Seven hurt as plane loses altitude
Seven passengers were injured when a Qantas plane was hit by severe turbulence over Malaysia and suffered a rapid loss of altitude.
The Airbus A330 with 219 passengers and crew aboard was flying from Hong Kong to the Australian west coast city of Perth when the incident happened.
It comes just a few weeks after an Air France Airbus crashed in the sea of the cost of Brazil with the loss of 228 lives.
Passengers on the Qantas flight described the panic and confusion in the darkened cabin as passengers not wearing seat belts were hurled from their seats.
One passenger said the jet suddenly lost altitude and dropped the height of a 30-storey building.
"All of a sudden the plane dropped, I reckon about a 30-storey building. It just sort of dropped straight down and there was a hell of a kerfuffle commotion in the plane," he said.
"There was a little bit of turbulence first and then there was quite a large drop and I think a few people went flying around."
Six passengers and a crew member were treated for minor injuries on board as the airliner continued to Perth, Qantas corporate affairs manager David Epstein said.
He added: "The turbulence was very severe, it only lasted 15 to 20 seconds, but it was enough, clearly, to injure these six passengers and one crew member.
"But the aircraft continued to operate normally and our captain, who's a veteran of the airline for about 21 years, after we'd made some medical checks and contacted our medical services provider, felt it was perfectly okay to continue flying onto Perth."
Australian government safety officials are investigating the incident.

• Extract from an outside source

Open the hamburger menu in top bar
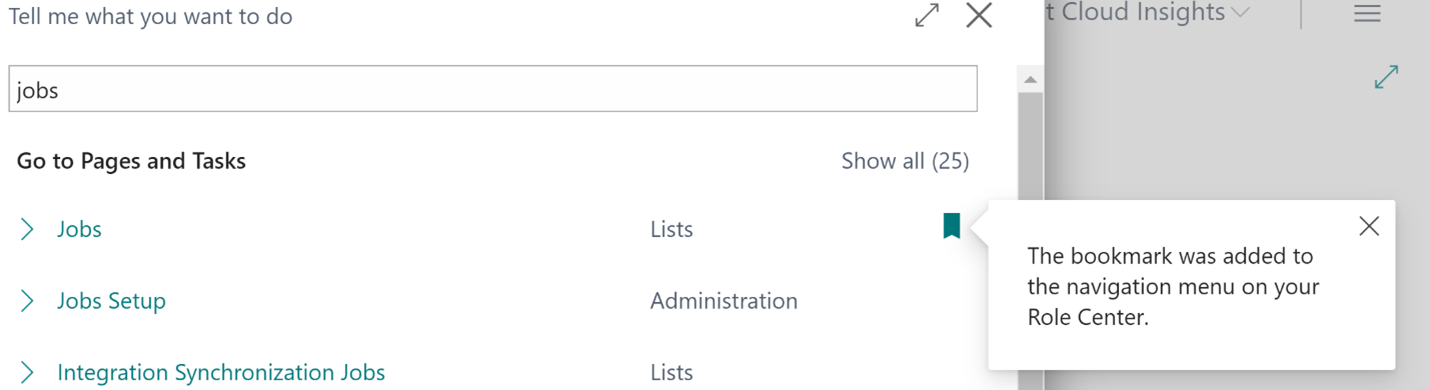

Qantas said there was no reason to link the incident to other recent in-flight incidents involving A330 aircraft.
A computer malfunction on a Qantas A330 flying from Singapore to Perth on October 7, 2008 caused the jet to nose-dive twice, leaving 12 passengers and crew seriously injured.
The Australian airline underwent a safety review last year after a series of problems, including an oxygen tank explosion on a Boeing 747-400 that ripped a hole in the jet's fuselage last July, forcing it to make an emergency landing in the Philippines. No one was injured.